Thursday, August 20, 2009

Faction Champions

Did you enjoy the Priestess Delrissa encounter in Magister's Terrace? Then you will absolutely love Faction Champions in the Coliseum.

The encounter is set up as a PvP-like fight against ten random mobs, all having about the same abilities as you might be used to facing in PvP.

There is not much tactics to talk about in this fight. It's more about fast reactions and controlling the mobs as much as possible. Crowd control can be used for some time, but the diminishing returns are ridiculous and the mobs will be immune quite fast (of course their crowd controls have no diminishing returns at all....). Basic advice is to control the melee, interrupt the casters, cleanse/dispel/purge, and burn down the healers as fast as possible.

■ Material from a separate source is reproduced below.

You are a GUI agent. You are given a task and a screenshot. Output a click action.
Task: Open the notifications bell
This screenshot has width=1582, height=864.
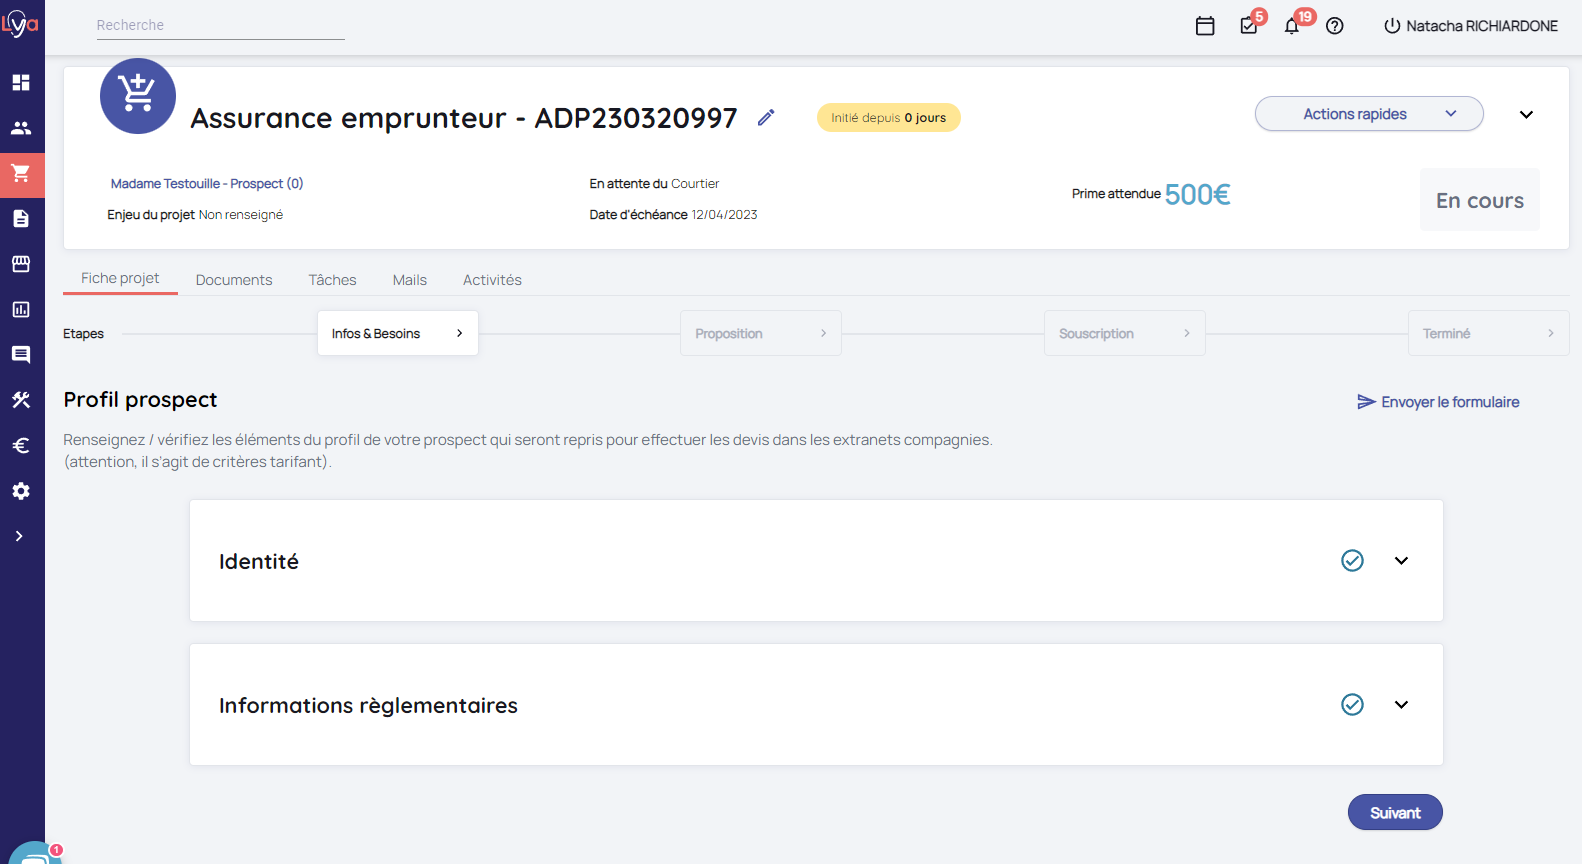1292,26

This is by far the hardest fight so far in the Coliseum. We actually spent an hour wiping before we got the hang of the fight. Our kill order was holy priest, shammy, resto druid, mage, shadow priest, warrior, hunter, death knight, ret paladin, and rogue. We had a death knight kiting the rogue the entire fight, which helped a lot. Our druids were entangling the melee as much as possible, our priests were dispelling shields, our interrupters were interrupting heals, our hunters slowed mobs with traps and killed off totems as soon as possible, and so on. Everybody in the raid has an important task, and it was most likely not the task they usually perform in a raid encounter.

As a tank, I initially felt like a fish out of water. I tried the first couple of attempts as retribution, but realized I did little use actually dpsing. I spent most of my time cleansing and stunning. So I respecced back to protection and figured out my role in the fight:
  • Cleanse. There are massive debuffs being thrown around in this fight. Cleansing all kinds of crowd control on my fellow raid members and the worst of the DoTs is very important for survival.
  • Interrupt/stun/silence. With a 40 second cooldown on my Hammer of Justice, I couldn't interrupt as well as other classes, but the stun effect (until immune) was very useful. The silence effect on Avenger's Shield also turned out to be very useful.
  • Blessing of Protection. Clothies love me.
  • Taunt. Even though there is no "real" aggro table, it is possible to taunt the melee classes. This saved our clothies more than once. When I saw one of the melee go for the healers or casters, I taunted the mob and got his attention for a few seconds, thus saving the cloth-wearing target from certain death.
I performed all of these tasks better as protection. I could keep my mana up longer with Divine Plea plus autottack on random target, I could survive a melee class hitting on me after a taunt. I had a shorter duration on my HoJ. I had my frisbee. And I had twice as much health.

The PvPers in the raid loved the encounter. Some of the non-PvPers were complaining a bit about Blizzard putting a PvP fight in a PvE raid. It was noticable that it took some time for people to get used to the fight. It is not a fight you can plan in advance and execute according to that plan. This fight requires fast reactions, ability to improvise and adapt, and for each player to know how to best use his class in a PvP-like encounter.

After the kill we went to Ulduar, where Flame Leviathan finally, after 17 kills, dropped Titanguard for the first time.

1 comment:

  1. The first 'real' fight in the Arena, and a very messy and chaotic one, too. I might add frustrating as well. I don't think this will be looked forward to very much every week.